Goals:
1. List every forum username that appears in the CPU architecture thread, whether as a poster or as someone quoted or mentioned.
2. Pick up the CPU architecture thread after its last sentence and continue writing it.

--- BEGIN Document text ---

The 7th edition, including windows 10 and Server 2016 is due out this year (I'm probably going to get it - I'm so outdated).

That was an interesting read, but unfortunately the algorithms it describes in critical areas are not consistent with the actual behaviour observed (neither on Win7 nor Win10). Therefore I cannot rely on any of the information in it.

looncraz · Mar 23, 2017

lolfail9001 said:
Is it? Memory access is still uniform, it is more of an Skulltrail than NUMA config, now that i consider it. In fact, it is literally Skulltrail config, just on single die: 2 quad cores with plenty of cache for them connected by a bus with each other, memory and all the IO.

It's much closer to NUMA than to a monolithic core. You have half the CPU which can only talk to the other half, AFAICT, by going to the IMC. All of the prefetch logic become useless as soon as data needs to be shared between those halves of the CPU.

This is very close to the dynamic you see with NUMA, just it's occurring on-die.

I am currently preparing to update to the latest Windows 10 because my existing install is performing pretty horridly - hoping a simple upgrade installation will do the trick.

Trovaricon · Mar 23, 2017

lolfail9001 is right, it is more like a Skulltrail platform but with extremely buffed up "FSB". According to AMD slides any access to memory goes through "FSB" (data fabric) to memory controller. Therefore Idea of "every ccx has a single channel IMC = has lower latency when accessing its memory space" is not correct.

NUMA has nothing to do with cache... What about 2 or 4 cores sharing a L2? Or even L1i in case of Bulldozer uArch? Do you consider them "NUMA-like" architectures?

If one writes algorithm (in)correctly you can outperform SandyBridge i3 by Piledriver A10 core in a single threaded micro benchmark (personal experience)

The point is, that AMD again came with not-so-copy-paste (from Intel) architecture CPU building block - it is much less exotic than Bulldozer, but it is not 1to1 intel replacement when it comes to design of (some) high performance algorithms.

CatMerc · Mar 23, 2017

Trovaricon said:
lolfail9001 is right, it is more like a Skulltrail platform but with extremely buffed up "FSB". According to AMD slides any access to memory goes through "FSB" (data fabric) to memory controller. Therefore Idea of "every ccx has a single channel IMC = has lower latency when accessing its memory space" is not correct.

--- END Document text ---
--- BEGIN Supplied material ---

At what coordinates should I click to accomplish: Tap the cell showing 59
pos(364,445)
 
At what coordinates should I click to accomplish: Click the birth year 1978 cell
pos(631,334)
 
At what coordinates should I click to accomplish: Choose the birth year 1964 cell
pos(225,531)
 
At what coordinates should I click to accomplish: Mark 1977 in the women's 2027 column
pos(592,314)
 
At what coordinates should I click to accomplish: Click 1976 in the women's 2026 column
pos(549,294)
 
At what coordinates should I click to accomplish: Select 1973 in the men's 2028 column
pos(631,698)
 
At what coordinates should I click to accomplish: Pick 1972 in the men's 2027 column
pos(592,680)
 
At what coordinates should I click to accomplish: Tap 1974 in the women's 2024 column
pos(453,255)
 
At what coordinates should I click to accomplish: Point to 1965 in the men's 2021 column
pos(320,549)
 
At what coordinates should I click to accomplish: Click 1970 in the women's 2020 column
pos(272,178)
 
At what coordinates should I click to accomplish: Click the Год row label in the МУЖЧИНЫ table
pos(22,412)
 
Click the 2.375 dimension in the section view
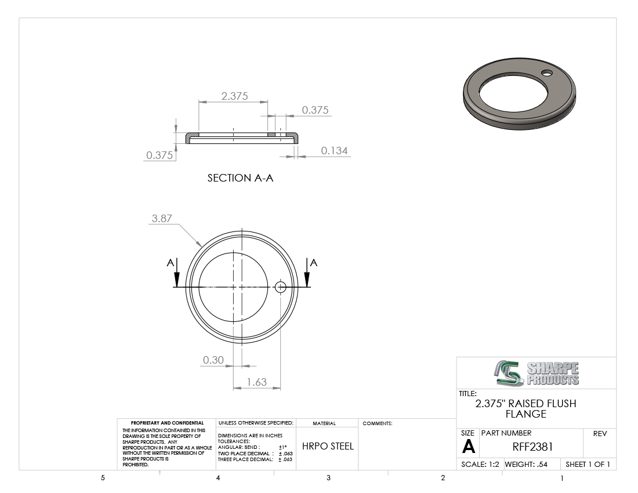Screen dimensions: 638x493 234,96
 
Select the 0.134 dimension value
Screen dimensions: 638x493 335,150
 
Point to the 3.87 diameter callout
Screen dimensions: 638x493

--- END Supplied material ---

Outputs in order:
1. lolfail9001, looncraz, Trovaricon, CatMerc

2.
NUMA has nothing to do with cache... What about 2 or 4 cores sharing a L2? Or even L1i in case of Bulldozer uArch? Do you consider them "NUMA-like" architectures?

If one writes algorithm (in)correctly you can outperform SandyBridge i3 by Piledriver A10 core in a single threaded micro benchmark (personal experience)

The point is, that AMD again came with not-so-copy-paste (from Intel) architecture CPU building block - it is much less exotic than Bulldozer, but it is not 1to1 intel replacement when it comes to design of (some) high performance algorithms.

It's NUMA like, not NUMA. I don't think anyone claims otherwise.
If you think about the L3 as "memory", then it's very much NUMA like.

I believe Bulldozer's design has identical access times to its L2 cache between two cores in a module, so it's not exactly the same situation. With Zen the design has two blocks with non uniform access to L3 cache.

itsmydamnation · Mar 23, 2017

Trovaricon said:
lolfail9001 is right, it is more like a Skulltrail platform but with extremely buffed up "FSB". According to AMD slides any access to memory goes through "FSB" (data fabric) to memory controller.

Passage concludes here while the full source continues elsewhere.